## Exercise details
Restate the last part of the records below word for word, beginning at the line with "Click the globe icon in the" and ending at the final line.

───── Extracted information

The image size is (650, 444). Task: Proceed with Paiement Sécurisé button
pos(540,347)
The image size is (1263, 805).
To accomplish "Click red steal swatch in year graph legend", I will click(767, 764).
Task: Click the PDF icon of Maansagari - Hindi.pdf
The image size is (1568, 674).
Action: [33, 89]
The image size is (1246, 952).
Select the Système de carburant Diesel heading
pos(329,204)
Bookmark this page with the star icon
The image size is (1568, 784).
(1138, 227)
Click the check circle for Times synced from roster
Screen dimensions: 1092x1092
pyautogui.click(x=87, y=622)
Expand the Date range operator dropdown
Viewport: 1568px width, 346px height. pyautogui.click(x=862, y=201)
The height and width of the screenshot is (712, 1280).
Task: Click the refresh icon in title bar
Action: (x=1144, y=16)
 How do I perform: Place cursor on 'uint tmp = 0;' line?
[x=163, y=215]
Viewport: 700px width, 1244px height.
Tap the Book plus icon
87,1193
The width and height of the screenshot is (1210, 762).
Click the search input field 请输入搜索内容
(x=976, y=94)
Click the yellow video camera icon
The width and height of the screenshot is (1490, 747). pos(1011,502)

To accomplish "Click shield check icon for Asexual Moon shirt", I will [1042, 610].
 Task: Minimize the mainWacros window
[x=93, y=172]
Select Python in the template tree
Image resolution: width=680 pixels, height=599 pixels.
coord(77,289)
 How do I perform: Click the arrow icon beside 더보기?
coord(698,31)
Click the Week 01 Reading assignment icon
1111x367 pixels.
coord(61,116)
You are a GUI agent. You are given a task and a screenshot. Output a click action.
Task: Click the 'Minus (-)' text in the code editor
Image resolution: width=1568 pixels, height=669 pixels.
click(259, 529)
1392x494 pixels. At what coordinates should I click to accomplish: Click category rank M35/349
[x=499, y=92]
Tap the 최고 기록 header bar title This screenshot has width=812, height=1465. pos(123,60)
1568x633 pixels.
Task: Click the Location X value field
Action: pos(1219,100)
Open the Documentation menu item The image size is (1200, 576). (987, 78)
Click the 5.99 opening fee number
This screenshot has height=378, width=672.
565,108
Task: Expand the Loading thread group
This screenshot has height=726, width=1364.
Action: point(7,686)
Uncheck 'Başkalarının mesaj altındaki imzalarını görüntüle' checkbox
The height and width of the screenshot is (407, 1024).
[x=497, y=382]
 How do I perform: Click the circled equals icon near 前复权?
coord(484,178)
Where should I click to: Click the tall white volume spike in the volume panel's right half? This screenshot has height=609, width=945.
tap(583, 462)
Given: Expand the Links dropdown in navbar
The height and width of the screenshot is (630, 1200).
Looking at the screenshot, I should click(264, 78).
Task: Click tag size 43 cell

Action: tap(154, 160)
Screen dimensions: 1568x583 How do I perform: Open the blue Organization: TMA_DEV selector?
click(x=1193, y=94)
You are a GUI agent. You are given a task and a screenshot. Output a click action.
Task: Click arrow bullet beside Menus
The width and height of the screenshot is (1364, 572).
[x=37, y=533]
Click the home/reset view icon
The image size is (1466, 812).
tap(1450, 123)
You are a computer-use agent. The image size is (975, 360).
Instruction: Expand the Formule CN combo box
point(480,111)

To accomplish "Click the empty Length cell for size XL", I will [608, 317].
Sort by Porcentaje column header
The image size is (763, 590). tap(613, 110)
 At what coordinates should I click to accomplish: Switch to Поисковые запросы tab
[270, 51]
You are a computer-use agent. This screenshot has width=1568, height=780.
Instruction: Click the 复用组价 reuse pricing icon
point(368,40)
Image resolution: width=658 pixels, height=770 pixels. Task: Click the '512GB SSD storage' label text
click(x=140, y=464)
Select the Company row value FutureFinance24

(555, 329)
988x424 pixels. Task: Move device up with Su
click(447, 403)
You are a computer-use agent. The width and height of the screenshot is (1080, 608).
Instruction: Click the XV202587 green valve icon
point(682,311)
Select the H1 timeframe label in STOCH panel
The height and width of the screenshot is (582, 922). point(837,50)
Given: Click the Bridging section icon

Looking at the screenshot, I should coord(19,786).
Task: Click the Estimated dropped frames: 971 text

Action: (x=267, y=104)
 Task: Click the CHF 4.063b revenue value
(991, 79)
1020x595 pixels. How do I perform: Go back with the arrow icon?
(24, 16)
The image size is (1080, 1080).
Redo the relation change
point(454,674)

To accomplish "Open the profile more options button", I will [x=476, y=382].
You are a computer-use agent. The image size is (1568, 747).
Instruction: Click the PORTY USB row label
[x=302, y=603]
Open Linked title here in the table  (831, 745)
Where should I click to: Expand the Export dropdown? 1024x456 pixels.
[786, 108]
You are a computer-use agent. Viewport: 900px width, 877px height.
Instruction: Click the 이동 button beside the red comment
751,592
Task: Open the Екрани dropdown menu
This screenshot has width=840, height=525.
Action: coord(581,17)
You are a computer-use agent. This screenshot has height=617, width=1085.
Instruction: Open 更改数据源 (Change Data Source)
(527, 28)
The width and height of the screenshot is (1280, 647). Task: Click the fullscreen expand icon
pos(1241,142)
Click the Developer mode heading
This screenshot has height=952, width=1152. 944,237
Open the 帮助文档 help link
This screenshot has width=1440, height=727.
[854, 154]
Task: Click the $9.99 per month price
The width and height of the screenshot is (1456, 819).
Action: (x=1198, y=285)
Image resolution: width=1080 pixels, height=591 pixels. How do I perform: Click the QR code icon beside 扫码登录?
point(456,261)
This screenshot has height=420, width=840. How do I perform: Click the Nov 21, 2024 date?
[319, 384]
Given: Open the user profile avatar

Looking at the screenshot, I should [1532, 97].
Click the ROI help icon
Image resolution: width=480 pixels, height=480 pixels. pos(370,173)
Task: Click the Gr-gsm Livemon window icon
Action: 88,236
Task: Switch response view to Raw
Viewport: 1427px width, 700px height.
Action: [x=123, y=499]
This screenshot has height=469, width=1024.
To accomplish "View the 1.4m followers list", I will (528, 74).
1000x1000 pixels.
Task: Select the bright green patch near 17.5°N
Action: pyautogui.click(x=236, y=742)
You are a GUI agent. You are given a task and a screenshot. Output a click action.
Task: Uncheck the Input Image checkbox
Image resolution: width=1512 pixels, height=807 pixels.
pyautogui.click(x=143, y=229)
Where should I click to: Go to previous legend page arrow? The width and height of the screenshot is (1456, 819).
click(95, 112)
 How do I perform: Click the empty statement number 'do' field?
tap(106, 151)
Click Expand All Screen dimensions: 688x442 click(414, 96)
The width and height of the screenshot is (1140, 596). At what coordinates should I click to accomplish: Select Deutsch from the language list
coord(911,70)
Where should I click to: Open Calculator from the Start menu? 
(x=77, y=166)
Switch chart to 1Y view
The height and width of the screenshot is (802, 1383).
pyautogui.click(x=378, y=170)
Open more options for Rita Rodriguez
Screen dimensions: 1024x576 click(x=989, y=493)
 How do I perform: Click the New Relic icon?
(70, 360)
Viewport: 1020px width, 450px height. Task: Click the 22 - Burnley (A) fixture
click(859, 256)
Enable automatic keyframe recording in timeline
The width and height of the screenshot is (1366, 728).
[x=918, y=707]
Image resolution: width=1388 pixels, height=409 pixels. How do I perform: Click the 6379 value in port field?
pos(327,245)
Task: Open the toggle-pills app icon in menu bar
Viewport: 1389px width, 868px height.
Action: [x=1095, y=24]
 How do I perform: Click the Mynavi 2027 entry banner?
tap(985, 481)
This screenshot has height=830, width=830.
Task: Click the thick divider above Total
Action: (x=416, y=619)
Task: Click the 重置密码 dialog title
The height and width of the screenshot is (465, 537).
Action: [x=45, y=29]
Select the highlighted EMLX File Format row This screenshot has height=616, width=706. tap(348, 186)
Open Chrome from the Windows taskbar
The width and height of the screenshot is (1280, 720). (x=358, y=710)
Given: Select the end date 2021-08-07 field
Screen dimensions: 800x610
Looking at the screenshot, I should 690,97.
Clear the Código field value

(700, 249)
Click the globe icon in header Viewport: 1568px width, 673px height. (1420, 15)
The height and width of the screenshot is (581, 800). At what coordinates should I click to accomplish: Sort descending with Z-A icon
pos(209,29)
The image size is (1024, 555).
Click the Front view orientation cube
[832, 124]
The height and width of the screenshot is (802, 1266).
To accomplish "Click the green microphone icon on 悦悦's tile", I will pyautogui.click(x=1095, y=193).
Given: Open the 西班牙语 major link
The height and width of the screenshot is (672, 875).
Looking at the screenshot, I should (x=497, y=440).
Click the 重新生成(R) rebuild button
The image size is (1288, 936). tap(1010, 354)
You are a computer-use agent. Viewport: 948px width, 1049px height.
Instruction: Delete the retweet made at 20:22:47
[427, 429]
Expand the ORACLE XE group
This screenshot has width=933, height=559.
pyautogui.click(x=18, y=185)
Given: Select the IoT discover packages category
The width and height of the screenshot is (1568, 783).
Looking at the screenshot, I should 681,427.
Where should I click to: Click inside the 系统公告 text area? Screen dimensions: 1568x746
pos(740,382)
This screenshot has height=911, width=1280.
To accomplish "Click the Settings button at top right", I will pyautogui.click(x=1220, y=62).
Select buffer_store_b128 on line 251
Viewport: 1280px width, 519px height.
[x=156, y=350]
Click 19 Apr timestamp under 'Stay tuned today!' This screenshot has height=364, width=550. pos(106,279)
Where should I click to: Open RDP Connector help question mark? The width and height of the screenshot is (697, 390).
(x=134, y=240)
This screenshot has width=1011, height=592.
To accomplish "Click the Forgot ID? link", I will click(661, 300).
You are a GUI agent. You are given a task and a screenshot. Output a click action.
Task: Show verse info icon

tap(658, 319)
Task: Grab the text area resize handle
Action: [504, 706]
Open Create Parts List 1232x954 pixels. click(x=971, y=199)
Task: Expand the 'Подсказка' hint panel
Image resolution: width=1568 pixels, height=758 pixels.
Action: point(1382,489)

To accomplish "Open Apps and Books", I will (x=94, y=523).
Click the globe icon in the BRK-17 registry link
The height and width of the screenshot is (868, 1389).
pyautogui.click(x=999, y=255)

──────────

## Written answer
Click the globe icon in the BRK-17 registry link
The height and width of the screenshot is (868, 1389).
pyautogui.click(x=999, y=255)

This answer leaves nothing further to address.